§ **WHAT IS REQUIRED**: Reproduce every row below verbatim, line for line. Leave the pictures out.
══ SUPPLIED MATERIAL ══
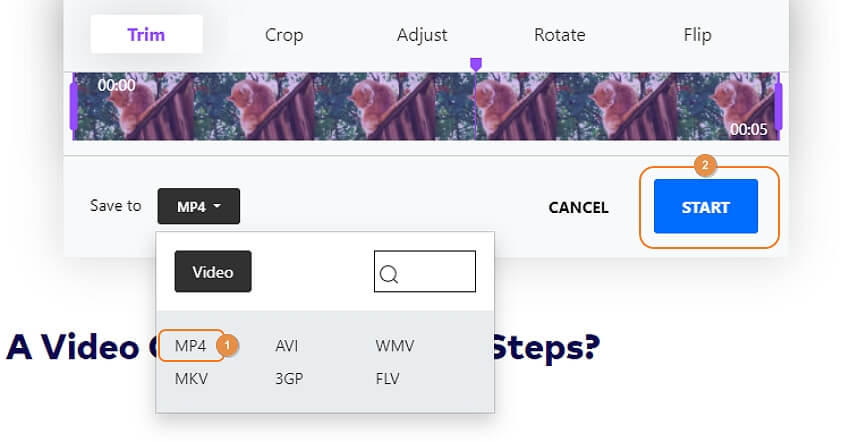850x442 pixels.
Task: Go to the Rotate tab
Action: pos(559,35)
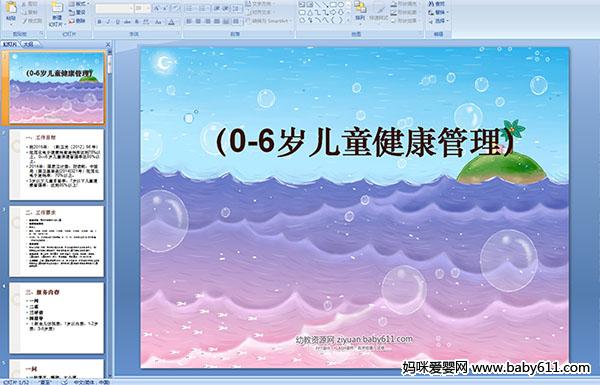Click the New Slide icon
Screen dimensions: 600x385
(57, 8)
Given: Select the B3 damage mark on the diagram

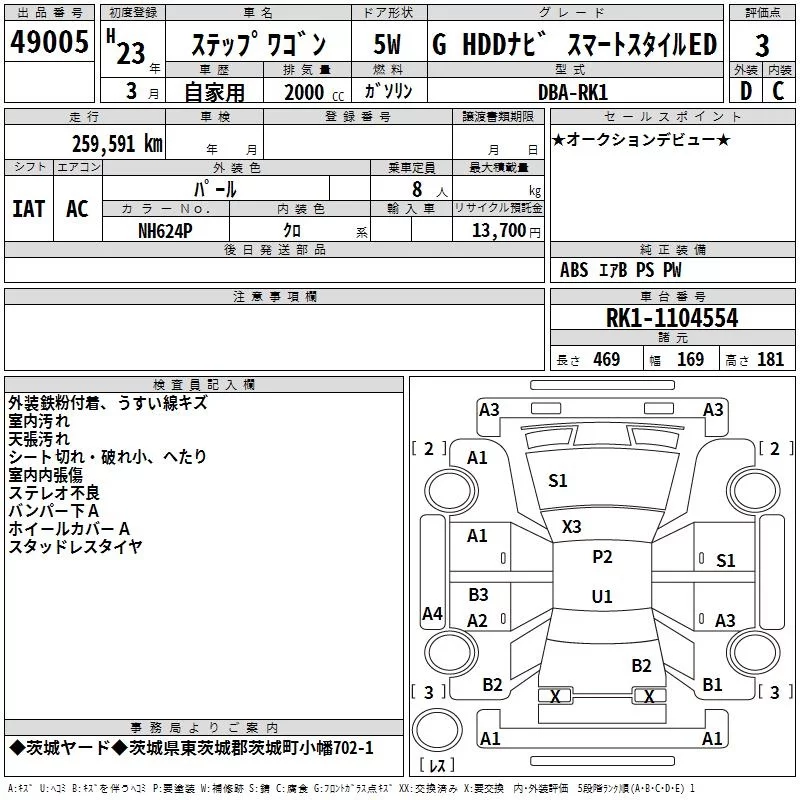Looking at the screenshot, I should pyautogui.click(x=478, y=594).
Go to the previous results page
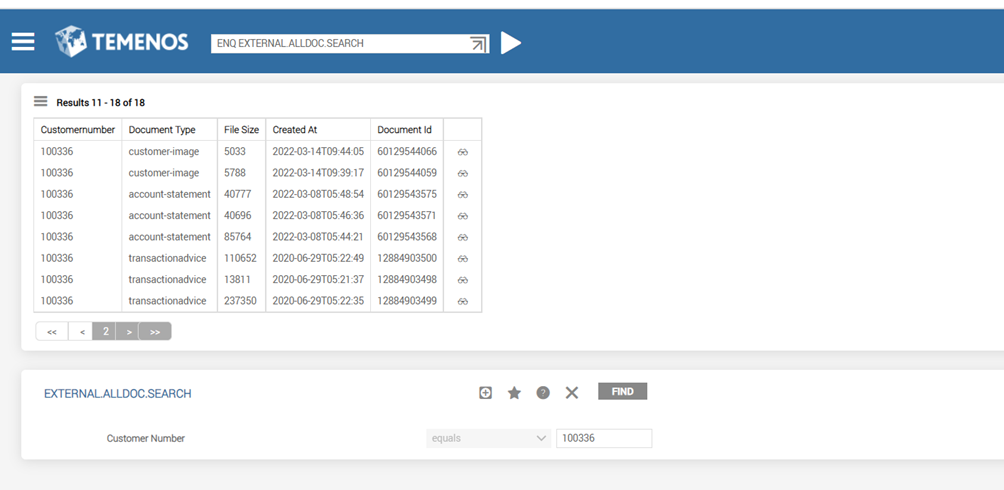 pos(81,332)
═══
§ **OUTPUT**:
850x442 pixels.
Task: Go to the Rotate tab
Action: pos(559,35)
Click the New Slide icon
Screen dimensions: 600x385
(57, 8)
Given: Select the B3 damage mark on the diagram

Looking at the screenshot, I should pyautogui.click(x=478, y=594).
Go to the previous results page
 pos(81,332)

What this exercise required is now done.